E isto porque, conforme se pondera acertadamente neste último aresto, “atenta a natureza dos interesses em causa”, estamos perante situações que se devem enquadrar “no âmbito do risco empresarial, pois que numa empresa seria sempre fácil invocar e demonstrar em relação a praticamente todos os seus bens a sua imprescindibilidade ou como instrumentos de trabalho ou como objectos indispensáveis ao exercício da actividade, pelo que a aplicação desta norma às pessoas colectivas inviabilizaria, na prática, a penhora e todos ou de grande parte dos seus bens, pondo-se assim, em causa, a garantia comum dos seus credores com enormes prejuízos para o comércio jurídico”. Donde, sendo a Executada uma pessoa colectiva, não tem aplicação ao caso sub judice o artigo 737.º, n.º 2 do CPC e, consequentemente, o artigo 52.º n.º 4 da LGT.

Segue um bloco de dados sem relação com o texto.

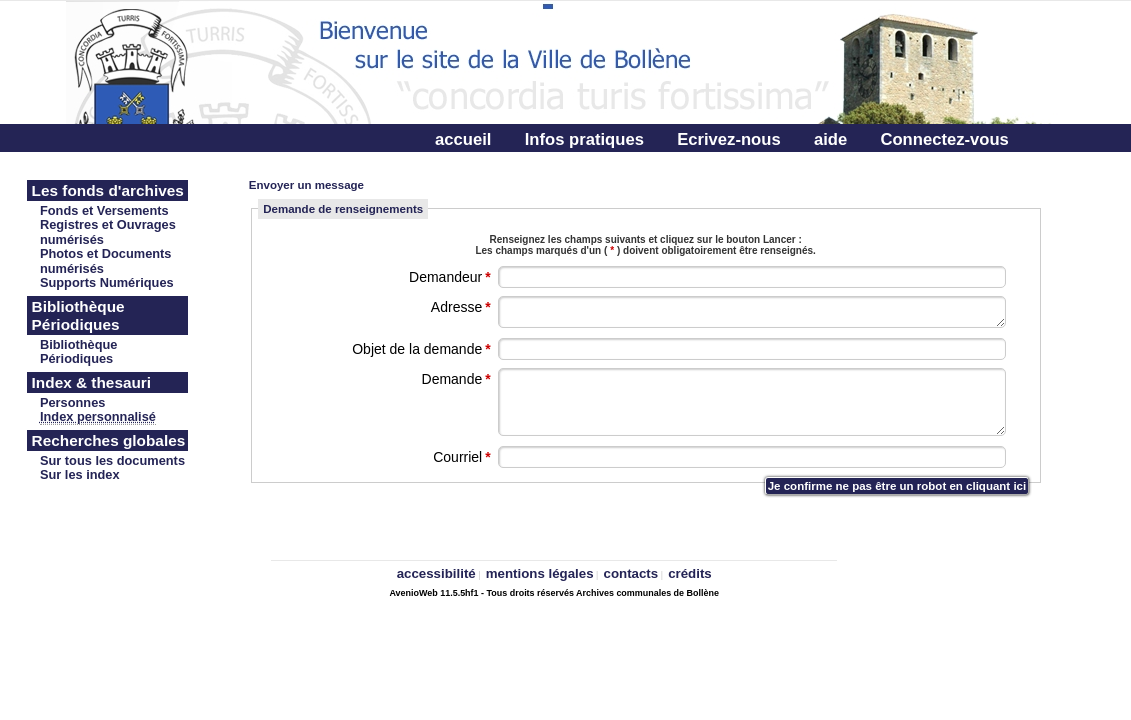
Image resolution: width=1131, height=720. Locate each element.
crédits (690, 573)
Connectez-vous (944, 139)
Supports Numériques (107, 282)
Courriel (463, 457)
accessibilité (436, 573)
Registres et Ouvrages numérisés (108, 232)
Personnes (72, 402)
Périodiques (76, 358)
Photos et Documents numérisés (106, 261)
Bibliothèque (79, 344)
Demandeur (451, 277)
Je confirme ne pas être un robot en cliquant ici (897, 486)
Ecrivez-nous (728, 139)
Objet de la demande (422, 349)
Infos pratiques (584, 139)
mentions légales (540, 573)
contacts (631, 573)
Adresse (462, 307)
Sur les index (80, 474)
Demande (458, 379)
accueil (463, 139)
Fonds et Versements (104, 210)
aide (830, 139)
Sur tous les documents (112, 460)
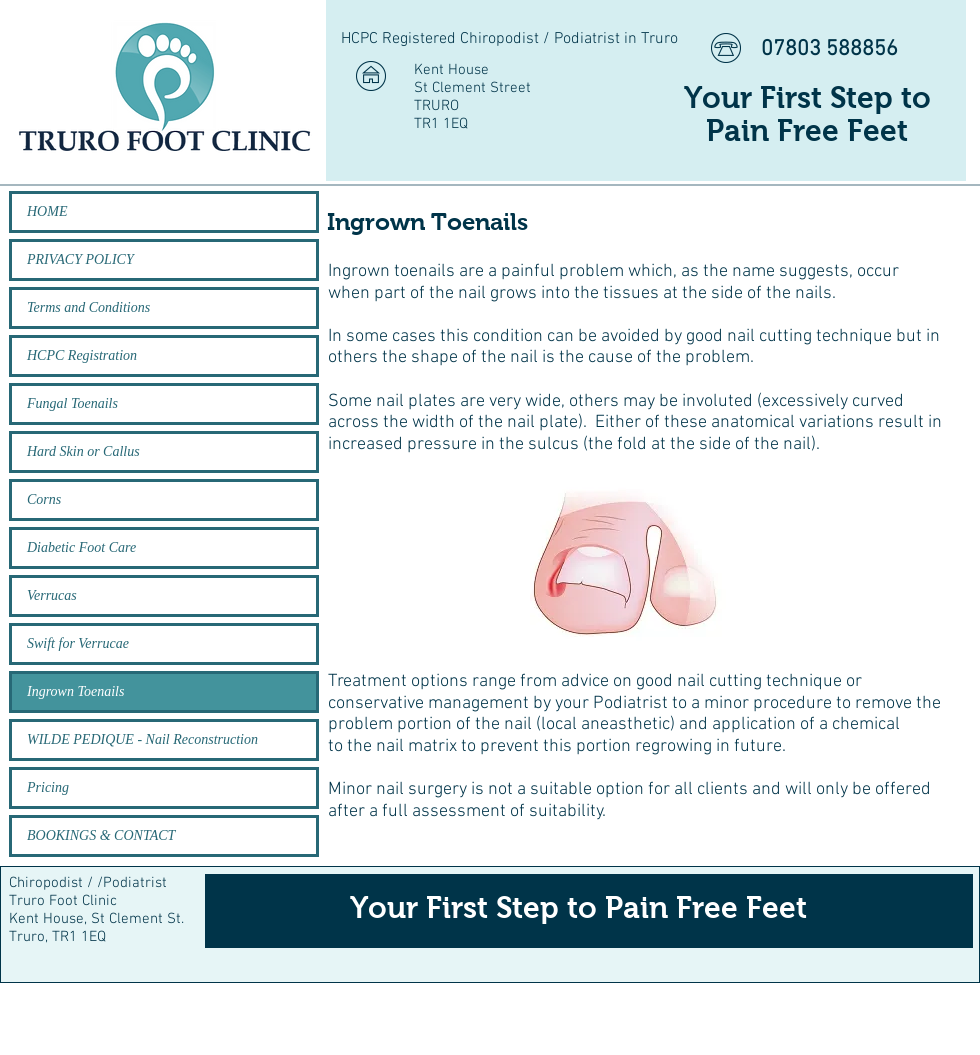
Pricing (48, 787)
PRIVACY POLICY (80, 259)
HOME (47, 211)
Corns (44, 499)
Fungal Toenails (72, 403)
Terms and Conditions (88, 307)
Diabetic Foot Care (81, 547)
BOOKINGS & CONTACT (101, 835)
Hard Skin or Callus (83, 451)
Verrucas (52, 595)
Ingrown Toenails (75, 691)
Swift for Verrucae (78, 643)
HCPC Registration (82, 355)
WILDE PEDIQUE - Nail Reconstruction (142, 739)
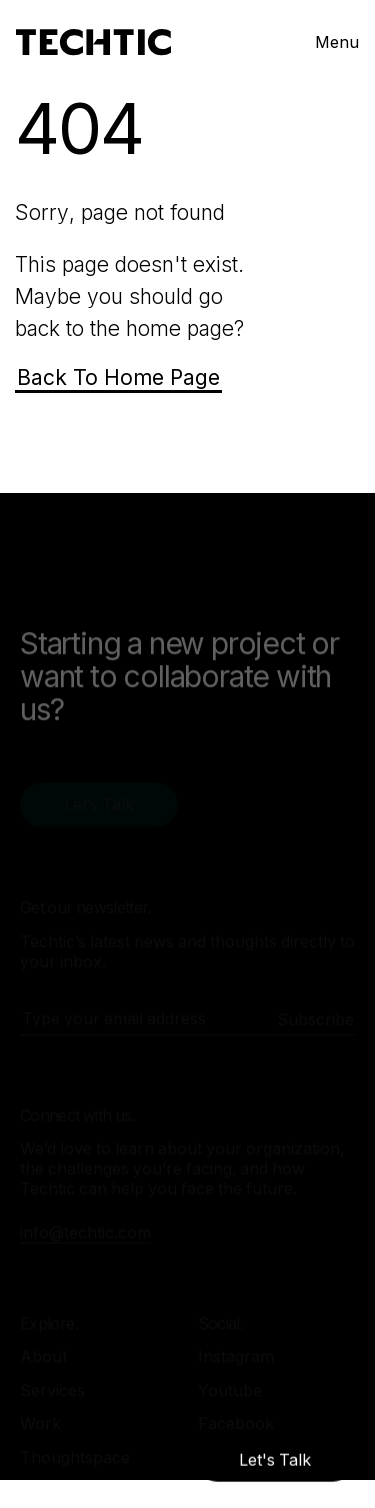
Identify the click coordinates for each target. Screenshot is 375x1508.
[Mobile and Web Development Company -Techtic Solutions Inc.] (93, 42)
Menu (337, 42)
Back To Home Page (118, 377)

Isto dito, sempre se refira, como nota final, que a alegada demora da Administração Tributária “na apreciação e decisão na avaliação e substituição de garantias, que não é compatível com as intenções ou decisões comerciais dos clientes” não pode constituir fundamento de censura da sentença recorrida, uma vez que essa alegada demora não constitui pressuposto do pedido de dispensa de garantia nos termos do artigo 52.º n.º 4 da LGT nem constitui critério que possa ser objectivamente considerado pelo Tribunal para decidir sobre questões presentes, pois é sobre os factos trazidos ao processo (e não sobre factos eventuais ou futuros) que cumpre decidir.

Pelo exposto se conclui que o recurso não merece provimento (…)”.

É este, também, o julgamento que aqui fazemos, sustentado na falta de prova por parte da requerente do cumprimento dos requisitos de dispensa de garantia perante o órgão da execução fiscal, nomeadamente a falta de meios económicos revelada pela insuficiência de bens penhoráveis para prestar garantia, e bem assim na fundamentação sólida e pertinente do acórdão acabado de citar a qual para aqui se aporta. E, assim sendo, a reclamação apresentada não pode lograr provimento.

4- DECISÃO:

Pelo exposto, acordam os Juízes deste STA em negar provimento ao recurso mantendo a decisão recorrida.

Custas a cargo da recorrente

Lisboa, 24 de Julho de 2019. - Ascensão Lopes (relator) – Ana Paula Lobo – José Veloso.